The interim financial information included herein is unaudited. However, in the opinion of management, such information includes all adjustments, consisting primarily of normal recurring accruals, which are necessary for a fair statement of the results of interim operations. Certain prior period amounts have been reclassified to conform to the current period presentation.

There have been no material changes to the Partnership’s significant accounting policies or disclosures of recently issued accounting standards as described in Part II, Item 8 – Financial Statements and Supplementary Data – Note 1 of the Partnership's Annual Report. The results of operations for the three month period ended March 31, 2017 are not necessarily indicative of the results to be expected for the year ending December 31, 2017. These unaudited Consolidated Financial Statements should be read in conjunction with Management's Discussion and Analysis of Financial Condition and Results of Operations and the Consolidated Financial Statements and notes thereto included in the Annual Report.

Fair Value

The Partnership's valuation methodologies for financial assets and financial liabilities measured at fair value and the fair value hierarchy are described in Part II, Item 8 – Financial Statements and Supplementary Data – Note 1 of the Partnership's Annual Report. There have been no material changes to the Partnership's valuation methodologies since December 31, 2016.
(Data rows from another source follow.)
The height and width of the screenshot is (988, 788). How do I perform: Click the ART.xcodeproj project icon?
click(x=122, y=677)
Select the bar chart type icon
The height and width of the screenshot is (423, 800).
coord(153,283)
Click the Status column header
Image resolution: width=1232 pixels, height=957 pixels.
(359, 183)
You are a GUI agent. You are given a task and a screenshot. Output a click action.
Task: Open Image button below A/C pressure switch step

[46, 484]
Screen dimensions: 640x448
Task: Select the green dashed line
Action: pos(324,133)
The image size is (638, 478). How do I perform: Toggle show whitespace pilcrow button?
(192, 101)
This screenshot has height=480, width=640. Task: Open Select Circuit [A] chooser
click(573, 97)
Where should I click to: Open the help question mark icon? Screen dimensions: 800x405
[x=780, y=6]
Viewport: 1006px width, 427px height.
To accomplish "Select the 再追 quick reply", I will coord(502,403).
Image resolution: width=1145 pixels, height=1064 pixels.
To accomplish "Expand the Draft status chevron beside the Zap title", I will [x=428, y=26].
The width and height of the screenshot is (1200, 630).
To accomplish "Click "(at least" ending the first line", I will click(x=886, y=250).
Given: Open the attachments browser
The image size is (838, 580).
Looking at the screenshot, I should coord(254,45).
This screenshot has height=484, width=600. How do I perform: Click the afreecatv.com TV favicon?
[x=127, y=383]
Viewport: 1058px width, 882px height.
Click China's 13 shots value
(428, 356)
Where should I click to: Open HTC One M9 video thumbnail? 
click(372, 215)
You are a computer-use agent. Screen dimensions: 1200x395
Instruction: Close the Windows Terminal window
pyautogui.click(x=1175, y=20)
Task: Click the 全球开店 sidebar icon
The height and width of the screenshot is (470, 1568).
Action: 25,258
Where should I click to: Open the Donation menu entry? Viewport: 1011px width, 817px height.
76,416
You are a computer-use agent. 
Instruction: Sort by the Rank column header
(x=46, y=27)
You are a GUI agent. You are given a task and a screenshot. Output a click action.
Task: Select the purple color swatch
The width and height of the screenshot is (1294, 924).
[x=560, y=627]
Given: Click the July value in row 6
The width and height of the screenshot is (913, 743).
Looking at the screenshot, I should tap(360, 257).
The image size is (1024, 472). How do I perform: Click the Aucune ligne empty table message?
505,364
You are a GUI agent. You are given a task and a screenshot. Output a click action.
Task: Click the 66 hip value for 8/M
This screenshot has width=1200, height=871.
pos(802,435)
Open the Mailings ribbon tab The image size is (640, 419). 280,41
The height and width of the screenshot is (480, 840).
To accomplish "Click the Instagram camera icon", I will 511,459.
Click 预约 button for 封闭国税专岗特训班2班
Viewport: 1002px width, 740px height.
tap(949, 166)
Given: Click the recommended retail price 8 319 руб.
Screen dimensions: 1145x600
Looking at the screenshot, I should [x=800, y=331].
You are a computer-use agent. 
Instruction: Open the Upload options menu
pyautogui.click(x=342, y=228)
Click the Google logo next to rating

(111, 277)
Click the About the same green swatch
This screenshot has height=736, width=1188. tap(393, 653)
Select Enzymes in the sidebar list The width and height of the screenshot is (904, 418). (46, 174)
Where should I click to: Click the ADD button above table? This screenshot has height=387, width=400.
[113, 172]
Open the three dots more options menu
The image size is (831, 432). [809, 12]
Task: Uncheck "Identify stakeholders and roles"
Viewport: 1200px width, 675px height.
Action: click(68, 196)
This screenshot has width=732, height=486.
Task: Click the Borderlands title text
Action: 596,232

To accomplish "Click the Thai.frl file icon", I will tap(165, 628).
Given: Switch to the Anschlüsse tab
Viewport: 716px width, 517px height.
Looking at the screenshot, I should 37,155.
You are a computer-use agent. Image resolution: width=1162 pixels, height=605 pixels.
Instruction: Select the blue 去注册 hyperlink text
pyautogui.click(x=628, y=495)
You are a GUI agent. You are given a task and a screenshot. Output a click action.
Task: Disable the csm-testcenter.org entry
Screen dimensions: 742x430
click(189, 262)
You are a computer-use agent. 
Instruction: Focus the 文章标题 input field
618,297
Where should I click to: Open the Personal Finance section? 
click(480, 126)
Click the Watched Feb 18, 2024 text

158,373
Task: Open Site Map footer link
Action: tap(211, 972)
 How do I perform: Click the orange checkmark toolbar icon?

The Partnership did not have any assets or liabilities categorized as Level III during the three and twelve month periods ended March 31, 2017 and December 31, 2016, respectively. In addition, there were no transfers into or out of Levels I, II or III during these periods.

Contingencies (ASC No.450)

The Partnership assesses its liabilities and contingencies utilizing available information. The Partnership accrues for potential losses for those matters where it is probable that the Partnership will incur a potential loss to the extent that the amount of such potential loss can be reasonably estimated, in accordance with FASB ASC No. 450, Contingencies. This liability represents the Partnership’s estimate of the probable loss at March 31, 2017, after considering, among other factors, the progress of each case, the Partnership's experience with other legal and regulatory matters and discussion with legal counsel, and is believed to be sufficient. The aggregate accrued liability may be adjusted from time to time to reflect any relevant developments.